Entonces pienso en Laponia. Como por arte de magia (por magia de arte), la temperatura desciende 30 grados y empiezo a tiritar, frotándome las manos. Silba un viento delgado. Llevo puestas unas raquetas raras en los pies, que así apenas se me hunden en la nieve. Pero camino torpemente, y eso me hace sonreír. Eso y los huskies. Algunos se han tumbado a mi lado y posan sobre mí sus ojos transparentes. Otros corren calle Alcalá abajo desprendiendo, jadeantes, una lluvia de escarcha y su ladrido se pierde en un horizonte de tundra. Avanzo por esa paz y me interno en sus bosques. Sé que lo que me ciega es un sol de medianoche que nunca se pondrá, sé que en invierno llegará la aurora boreal. Me acompañan ciervos, osos, linces, me adelantan trineos. Todos se han convertido en samis y tienen decenas de maneras de decir reno o blanco. ¿Cuántas tengo yo de decir realidad? En la Gran Vía ardiente, paseo por Laponia y sé que llegaré a esa cabaña de troncos donde me espera otro fuego que aviva y alimenta. Como el amor ("En verano, los lapones pescamos y hacemos el amor. En invierno, pescamos menos", contaron al escritor viajero Luis Pancorbo).

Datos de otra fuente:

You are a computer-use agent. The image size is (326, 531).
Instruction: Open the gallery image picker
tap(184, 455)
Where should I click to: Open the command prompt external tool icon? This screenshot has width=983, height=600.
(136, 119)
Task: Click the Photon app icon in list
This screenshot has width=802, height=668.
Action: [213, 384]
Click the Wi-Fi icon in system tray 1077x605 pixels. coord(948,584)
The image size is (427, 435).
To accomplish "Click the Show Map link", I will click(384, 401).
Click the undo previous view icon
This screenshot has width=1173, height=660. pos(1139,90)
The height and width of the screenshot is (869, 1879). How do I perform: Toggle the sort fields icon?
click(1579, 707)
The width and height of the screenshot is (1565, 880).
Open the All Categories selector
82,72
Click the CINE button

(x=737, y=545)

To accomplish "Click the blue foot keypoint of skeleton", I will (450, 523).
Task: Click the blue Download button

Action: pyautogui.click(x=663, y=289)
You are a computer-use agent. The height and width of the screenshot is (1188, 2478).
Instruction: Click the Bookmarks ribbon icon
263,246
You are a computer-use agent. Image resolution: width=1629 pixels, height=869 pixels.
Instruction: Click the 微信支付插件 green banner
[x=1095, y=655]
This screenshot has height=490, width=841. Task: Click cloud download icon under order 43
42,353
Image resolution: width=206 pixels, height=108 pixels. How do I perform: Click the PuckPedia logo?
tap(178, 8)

Como en una foto en gran formato de DiCorcia, me he quedado suspendida en la calle, enmarcada en su tensión y en su drama, iluminada a un tiempo por la luz natural de mediados de junio y por el artificio estroboscópico de mi propia mirada. Podría estar en Laponia (en Kemi, en Rovianiemi). Estoy ("Laponia, un Estado geográficamente tatuado en el cuerpo", dice la escritora Ruth Baza). Estoy en Madrid y estoy en Laponia, y veo mi cara congelada como en la serie de retratos Family&Friends de DiCorcia. Como en ellos, quizá diga más lo que me rodea (¿Ivalo, la Gran Vía?) que mi rostro mismo. Y veo a Catherine (sus cosas sobre la mesa) y a Noemí (que es Ofelia sobre las aguas) y a Alice (que está en el andén del metro a punto de perder para siempre el equilibrio, de levitar o despedirse: ¿está viva todavía?, ¿por qué casi sonríe?) y a Mink (abrazada a su gato con la mirada perdida). Y sé que están pasando cosas que en ellos no se explican. Como no se explican las cosas que pasan por las cabezas de la serie Heads ni su luz de pintura flamenca: si puedo ver el más mínimo grano de una cara, ¿puedo deducir sus sentimientos? ¿Están ahí? Si puedo ver Laponia, ¿por fin nunca se pondrá el sol? ¿Estoy ahí? ¿Cuál es la realidad si, como dijo Oscar Wilde, "el verdadero misterio del mundo es lo visible, no lo invisible"?